Дело здесь не в том, чтобы на аптекарских весах взвесить, сколько граммов вымысла допускается на килограмм документа,- необходимо искать законы жанра (говорю "искать", так как далек от мысли, что эти законы мне известны). Для того чтобы читатель понял страдания биографа, которому не хватает документа, позволю себе сравнение. В одном итальянском фильме комиссар полиции, будучи бессилен против главы мафии, так как у него нет исчерпывающих улик при полной убежденности в своей правоте, меняет жанр: из полицейского становится убийцей, махнув рукой на закон, он просто стреляет в того, кому не может даже предъявить обвинения. Аналогичным образом поступает биограф, когда не может свое глубокое внутреннее убеждение подтвердить документально: он меняет жанр, становится писателем и пишет не биографию, а биографический роман. Тынянов был вправе заставить своего Пушкина всю жизнь любить Карамзину [Попытки Ю.Н. Тынянова превратить свою гипотезу в факт научной биографии Пушкина (см. его статью "Безыменная любовь" в кн.: Ю.Н. Тынянов.
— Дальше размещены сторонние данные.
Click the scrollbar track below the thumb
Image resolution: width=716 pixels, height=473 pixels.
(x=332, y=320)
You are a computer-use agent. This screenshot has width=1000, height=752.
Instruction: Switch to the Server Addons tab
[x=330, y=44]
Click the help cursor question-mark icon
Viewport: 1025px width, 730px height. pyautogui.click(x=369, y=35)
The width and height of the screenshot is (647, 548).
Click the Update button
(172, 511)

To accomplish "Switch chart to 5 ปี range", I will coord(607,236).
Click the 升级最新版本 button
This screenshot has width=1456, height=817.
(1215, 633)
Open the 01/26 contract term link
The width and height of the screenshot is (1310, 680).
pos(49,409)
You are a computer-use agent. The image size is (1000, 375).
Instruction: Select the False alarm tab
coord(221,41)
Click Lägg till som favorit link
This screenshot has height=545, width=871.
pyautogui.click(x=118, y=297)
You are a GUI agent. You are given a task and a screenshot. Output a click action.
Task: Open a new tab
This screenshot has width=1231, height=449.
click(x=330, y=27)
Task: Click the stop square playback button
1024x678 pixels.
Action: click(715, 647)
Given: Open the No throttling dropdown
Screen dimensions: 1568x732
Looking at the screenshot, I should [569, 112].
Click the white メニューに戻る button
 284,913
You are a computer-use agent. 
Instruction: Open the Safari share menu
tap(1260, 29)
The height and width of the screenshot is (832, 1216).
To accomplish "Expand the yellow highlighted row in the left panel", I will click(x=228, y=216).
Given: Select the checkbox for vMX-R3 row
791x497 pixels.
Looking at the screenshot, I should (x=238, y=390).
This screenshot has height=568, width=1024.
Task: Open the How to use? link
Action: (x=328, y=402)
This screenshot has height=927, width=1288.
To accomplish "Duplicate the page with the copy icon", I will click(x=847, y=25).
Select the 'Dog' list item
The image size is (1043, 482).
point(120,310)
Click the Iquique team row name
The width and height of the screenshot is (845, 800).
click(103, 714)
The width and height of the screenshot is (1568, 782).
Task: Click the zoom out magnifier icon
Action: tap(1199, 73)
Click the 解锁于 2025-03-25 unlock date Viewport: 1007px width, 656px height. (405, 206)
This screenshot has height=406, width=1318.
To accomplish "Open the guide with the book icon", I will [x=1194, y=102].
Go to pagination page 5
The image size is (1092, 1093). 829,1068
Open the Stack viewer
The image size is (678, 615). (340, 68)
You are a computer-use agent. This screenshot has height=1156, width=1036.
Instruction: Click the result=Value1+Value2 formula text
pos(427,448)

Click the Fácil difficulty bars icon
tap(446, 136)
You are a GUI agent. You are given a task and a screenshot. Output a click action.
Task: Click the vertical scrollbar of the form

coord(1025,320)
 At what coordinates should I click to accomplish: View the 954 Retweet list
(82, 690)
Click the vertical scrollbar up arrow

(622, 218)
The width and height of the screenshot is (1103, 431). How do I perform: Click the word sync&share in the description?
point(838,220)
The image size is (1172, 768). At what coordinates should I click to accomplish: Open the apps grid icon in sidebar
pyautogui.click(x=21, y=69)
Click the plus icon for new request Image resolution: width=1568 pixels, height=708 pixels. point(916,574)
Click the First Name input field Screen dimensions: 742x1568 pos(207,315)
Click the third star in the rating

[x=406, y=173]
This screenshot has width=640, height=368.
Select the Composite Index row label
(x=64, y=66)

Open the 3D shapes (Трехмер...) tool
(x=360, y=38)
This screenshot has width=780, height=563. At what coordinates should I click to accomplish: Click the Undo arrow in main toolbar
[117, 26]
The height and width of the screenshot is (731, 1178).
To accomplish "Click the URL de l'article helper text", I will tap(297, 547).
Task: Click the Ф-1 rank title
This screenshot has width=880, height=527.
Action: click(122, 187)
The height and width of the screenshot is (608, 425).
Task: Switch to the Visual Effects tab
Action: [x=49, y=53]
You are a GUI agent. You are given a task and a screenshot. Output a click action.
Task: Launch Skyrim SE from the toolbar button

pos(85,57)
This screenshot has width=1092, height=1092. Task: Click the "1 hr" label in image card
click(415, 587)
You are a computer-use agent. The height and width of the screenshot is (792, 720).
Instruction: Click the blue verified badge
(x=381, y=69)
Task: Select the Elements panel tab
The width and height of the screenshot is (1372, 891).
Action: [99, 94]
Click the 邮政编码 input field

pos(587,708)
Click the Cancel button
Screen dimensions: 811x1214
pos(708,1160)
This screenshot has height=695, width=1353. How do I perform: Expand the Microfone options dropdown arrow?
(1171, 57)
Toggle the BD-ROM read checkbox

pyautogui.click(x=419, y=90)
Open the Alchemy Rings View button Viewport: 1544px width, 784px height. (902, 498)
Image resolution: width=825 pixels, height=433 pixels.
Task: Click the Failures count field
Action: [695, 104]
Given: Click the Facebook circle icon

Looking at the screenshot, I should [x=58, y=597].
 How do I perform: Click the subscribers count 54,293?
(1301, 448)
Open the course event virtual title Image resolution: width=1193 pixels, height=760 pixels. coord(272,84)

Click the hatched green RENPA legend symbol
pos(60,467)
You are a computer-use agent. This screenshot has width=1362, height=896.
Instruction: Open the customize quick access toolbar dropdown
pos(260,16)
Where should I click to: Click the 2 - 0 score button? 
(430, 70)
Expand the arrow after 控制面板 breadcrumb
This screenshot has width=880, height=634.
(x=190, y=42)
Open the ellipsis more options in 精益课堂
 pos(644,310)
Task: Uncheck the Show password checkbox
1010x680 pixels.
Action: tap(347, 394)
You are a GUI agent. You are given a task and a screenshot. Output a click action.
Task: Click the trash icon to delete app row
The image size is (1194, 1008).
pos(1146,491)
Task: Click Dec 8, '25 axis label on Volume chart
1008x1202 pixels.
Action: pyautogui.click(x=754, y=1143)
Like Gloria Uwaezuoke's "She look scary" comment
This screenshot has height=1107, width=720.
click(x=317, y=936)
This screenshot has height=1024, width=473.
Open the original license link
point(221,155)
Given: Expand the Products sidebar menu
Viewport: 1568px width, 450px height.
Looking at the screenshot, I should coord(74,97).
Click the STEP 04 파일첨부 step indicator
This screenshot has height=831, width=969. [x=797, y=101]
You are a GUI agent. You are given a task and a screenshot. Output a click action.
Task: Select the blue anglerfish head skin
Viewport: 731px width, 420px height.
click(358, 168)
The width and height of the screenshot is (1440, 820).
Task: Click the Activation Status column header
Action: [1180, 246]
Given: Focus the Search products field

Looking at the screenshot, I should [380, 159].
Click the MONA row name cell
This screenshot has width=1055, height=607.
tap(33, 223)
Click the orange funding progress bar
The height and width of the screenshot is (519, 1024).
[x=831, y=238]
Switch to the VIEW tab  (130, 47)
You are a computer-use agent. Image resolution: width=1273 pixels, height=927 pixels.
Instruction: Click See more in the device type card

Пушкин и его современники. М 1968) скорее способны лишь укрепить сомнения], так же как Толстой - своего Сперанского "слишком отчетливо" (не comme if faut) говорить по-французски. Это Сперанский в романе, и никому нет дела до того, что Сперанский в жизни говорил и писал "по-французски бегло и правильно, как на отечественном языке" (И.И. Дмитриев), не хуже самого Толстого. Правда романа имеет другие законы.

Итак, один способ писать биографию - это отказаться от биографии и писать роман? Я бы назвал это жестом отчаянья. Автор имеет на него право, если честно я прямо предупредил читателя. Кроме того, для романа, конечно, нужно и дарование романиста.

Один из надежных способов придать биографии беллетристический интерес состоит в следующем: автор погружается в мемуары, дневники и письма интересующей его эпохи и окружает своего героя целым миром красочных бытовых деталей. Умение живо и ярко передать характер отдаленной от читателя эпохи исключительно важно для биографа и не только будит читательский интерес, но и позволяет понять характер лица, стоящего йа первом плане повествования, Однако за каждым исследовательским приемом неизбежно возникает (порой не осознанная для самого автора) исследовательская концепция.

Если яркость исторического фона превышает ту, с которой нарисован главный герой, то повествование в целом внушает читателю, что объект биографии интересен именно как сын века, представитель чего-либо: эпохи, среды, класса. Особенности личности, ее индивидуальность отступают на второй план. А вместе с этим уходят из поля зрения те черты, которые делали эту жизнь выдающейся. В сложном единстве: человек своей эпохи и человек, обгоняющий свое время, созданный обстоятельствами и торжествующий над ними,- освещается лишь первая часть формулы.

Любое богатство исторического фона может лишь обогатить и украсить биографическое повествование, но не способно решить его основную задачу: спаять разрозненные документально-фактические сведения в единую и живую человеческую личность. Для этого нужны другие средства. Важнейшее из них - владение инструментом психологического анализа. То, что писателю дается художественной интуицией, ученый и автор научно-популярного текста могут получить лишь ценой анализа. К сожалению, современный литературовед или знаком с наукой о человеке на уровне середины прошлого века, или вообще не уделяет ей и такого внимания.